Pelvic congestion syndrome (PCS) is a condition where enlarged, swollen veins in the pelvis cause chronic pelvic pain, often worsening after long periods of standing, at the end of the day, or during/after sex. It is similar to varicose veins but occurs inside the pelvis, usually affecting women who have had children. Symptoms can be persistent but the condition is treatable, and many people experience significant relief with the right management and support.
Overview | Symptoms & Causes | Diagnosis | Treatment Options
The pelvis contains a network of veins that drain blood from the uterus, ovaries, and surrounding organs. These veins contain valves that help keep blood flowing in the right direction - back toward the heart. In healthy veins, these valves prevent blood from pooling or flowing backwards.
Pelvic Congestion Syndrome occurs when the veins in the pelvis become enlarged, weakened, or develop faulty valves. When these valves don’t work properly, blood can flow backwards and pool in the veins (a process called venous reflux), causing them to stretch and become congested - similar to varicose veins seen in the legs, but inside the pelvis.
This pooling of blood can irritate surrounding tissues and nerves, leading to a dull, aching pain that typically worsens when standing for long periods, during or after sex, or toward the end of the day. PCS most commonly affects women who have had more than one pregnancy, but it can occur in anyone with weakened or dilated pelvic veins.

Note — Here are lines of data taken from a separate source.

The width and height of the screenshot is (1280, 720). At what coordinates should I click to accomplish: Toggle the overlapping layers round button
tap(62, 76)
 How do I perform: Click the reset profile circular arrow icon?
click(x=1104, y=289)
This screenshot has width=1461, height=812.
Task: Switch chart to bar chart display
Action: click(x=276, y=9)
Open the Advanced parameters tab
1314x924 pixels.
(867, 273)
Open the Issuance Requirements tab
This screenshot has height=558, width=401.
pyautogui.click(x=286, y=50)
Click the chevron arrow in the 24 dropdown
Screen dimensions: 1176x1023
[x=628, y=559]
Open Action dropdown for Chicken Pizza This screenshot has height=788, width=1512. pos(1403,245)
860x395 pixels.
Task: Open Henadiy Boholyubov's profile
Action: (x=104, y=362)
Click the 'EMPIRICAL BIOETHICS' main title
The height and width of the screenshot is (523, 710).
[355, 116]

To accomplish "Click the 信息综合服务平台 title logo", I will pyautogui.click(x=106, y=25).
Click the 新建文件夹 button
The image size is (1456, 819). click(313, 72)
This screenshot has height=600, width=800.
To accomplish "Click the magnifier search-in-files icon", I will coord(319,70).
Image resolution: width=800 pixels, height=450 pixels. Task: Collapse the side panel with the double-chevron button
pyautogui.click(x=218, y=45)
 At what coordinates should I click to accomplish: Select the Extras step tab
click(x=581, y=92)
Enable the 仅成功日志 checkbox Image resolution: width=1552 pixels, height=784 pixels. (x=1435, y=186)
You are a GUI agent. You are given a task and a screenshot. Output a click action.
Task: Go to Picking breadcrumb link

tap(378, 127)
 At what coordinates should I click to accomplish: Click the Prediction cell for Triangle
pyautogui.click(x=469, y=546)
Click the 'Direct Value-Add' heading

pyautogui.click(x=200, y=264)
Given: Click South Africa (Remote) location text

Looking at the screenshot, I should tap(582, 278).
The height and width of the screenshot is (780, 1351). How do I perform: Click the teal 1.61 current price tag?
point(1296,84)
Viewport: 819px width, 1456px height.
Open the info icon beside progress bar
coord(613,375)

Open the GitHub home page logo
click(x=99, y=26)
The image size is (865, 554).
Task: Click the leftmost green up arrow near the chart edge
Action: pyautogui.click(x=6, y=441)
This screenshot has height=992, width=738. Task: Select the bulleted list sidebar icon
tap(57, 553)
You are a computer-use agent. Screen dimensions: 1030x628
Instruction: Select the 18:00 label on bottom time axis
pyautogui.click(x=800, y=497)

Pelvic Congestion Syndrome usually develops gradually and is often characterised by persistent or recurring pelvic discomfort. The symptoms are typically related to the pooling of blood in enlarged pelvic veins and may fluctuate depending on posture and activity.
Common symptoms include:
| Hormonal influences (oestrogen) | Oestrogen relaxes vein walls, making them more likely to widen and contribute to pelvic vein congestion. |
| Pregnancy and childbirth | Increased blood volume and pressure during pregnancy can stretch vein walls; repeated pregnancies raise the likelihood of persistent pelvic vein dilation. |
| Reproductive age | PCS is most common in pre-menopausal women; symptoms usually improve after menopause as oestrogen levels fall. |
| Anatomical compression | Structures such as nearby arteries or bones can press on pelvic veins, restricting blood flow (e.g., Nutcracker or May-Thurner–type patterns). |
| Family history of vein problems | A genetic tendency toward weaker vein walls or venous insufficiency increases susceptibility. |
| Varicose veins elsewhere | Leg, vulval, or perineal varicose veins often occur alongside pelvic vein congestion, suggesting a shared underlying tendency. |
Diagnosing Pelvic Congestion Syndrome can be challenging because symptoms are often long-standing and overlap with other causes of pelvic pain. A careful assessment helps rule out other conditions and identify signs of pelvic vein congestion.
A clinician will discuss your symptoms, menstrual history, and past pregnancies, then perform a pelvic examination to check for tenderness or visible varicose veins.
| Transvaginal Ultrasound | A transvaginal pelvic ultrasound with Doppler assesses the size of the pelvic veins and checks for backward blood flow (reflux). It is usually the first step and can strongly suggest PCS. |
| MRI | MRI offers a more detailed view of the pelvic veins and surrounding structures. It helps confirm the diagnosis and rule out other pelvic conditions when symptoms are unclear or persistent. |
| CT Scan | Less commonly used, but can show dilated pelvic veins or compression if MRI is not suitable. |
| Venography (specialist test) | Used mainly when a procedure such as vein embolisation is being considered. It directly maps the pelvic veins and confirms abnormal flow. |
Treatment for Pelvic Congestion Syndrome aims to relieve pain and improve quality of life. Many people benefit from conservative measures first, with procedures considered if symptoms persist.
| Conservative management | Lifestyle measures such as regular exercise, weight management, and avoiding prolonged standing can help reduce venous pressure and discomfort. Pain relief with over-the-counter medications may also be useful. |
| Procedural options | Minimally invasive procedures like pelvic vein embolisation can block the affected veins, reducing reflux and pain. In some cases, surgery may be considered, but this is less common. |
| Medication | Hormonal treatments may help reduce vein dilation in some patients, particularly if symptoms are linked to the menstrual cycle. |
Management is tailored to each individual, balancing symptom relief, reproductive plans, and overall health.
A first-line, non-invasive imaging tool that can identify dilated veins and evaluate blood flow patterns. Ultrasound helps confirm the presence of pelvic venous congestion and guides further assessment.
Provides a more detailed view of the pelvic veins and surrounding structures. MRI is especially useful for complex cases or when additional anatomical information is needed before planning treatment.
If intervention is required, we can refer you to a vascular or interventional radiology specialist for further assessment and procedures, such as pelvic vein embolisation.